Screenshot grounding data

▽

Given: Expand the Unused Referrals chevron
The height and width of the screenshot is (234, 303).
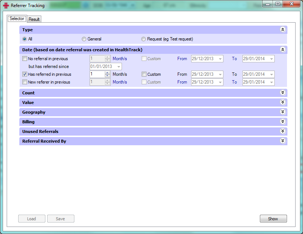Looking at the screenshot, I should point(283,131).
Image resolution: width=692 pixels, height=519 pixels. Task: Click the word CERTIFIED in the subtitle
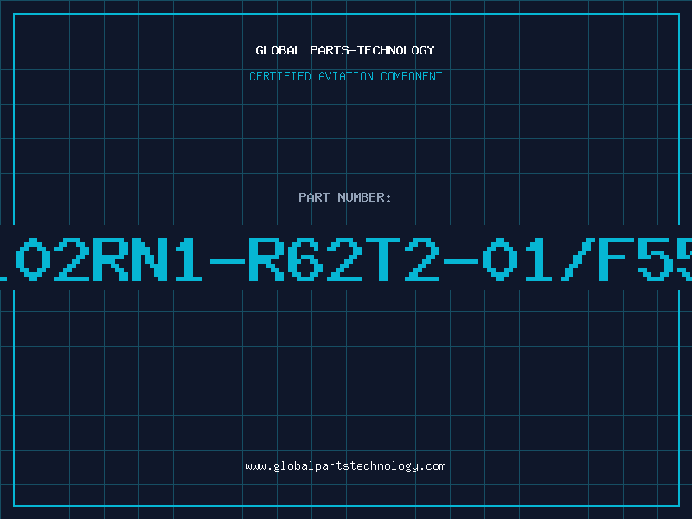280,76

△

The problem -> A faithful, word-for-word copy of the data is needed; the pictures should not appear in it.

Solution to the exercise ->
Given: Expand the Unused Referrals chevron
The height and width of the screenshot is (234, 303).
Looking at the screenshot, I should point(283,131).
Image resolution: width=692 pixels, height=519 pixels. Task: Click the word CERTIFIED in the subtitle
280,76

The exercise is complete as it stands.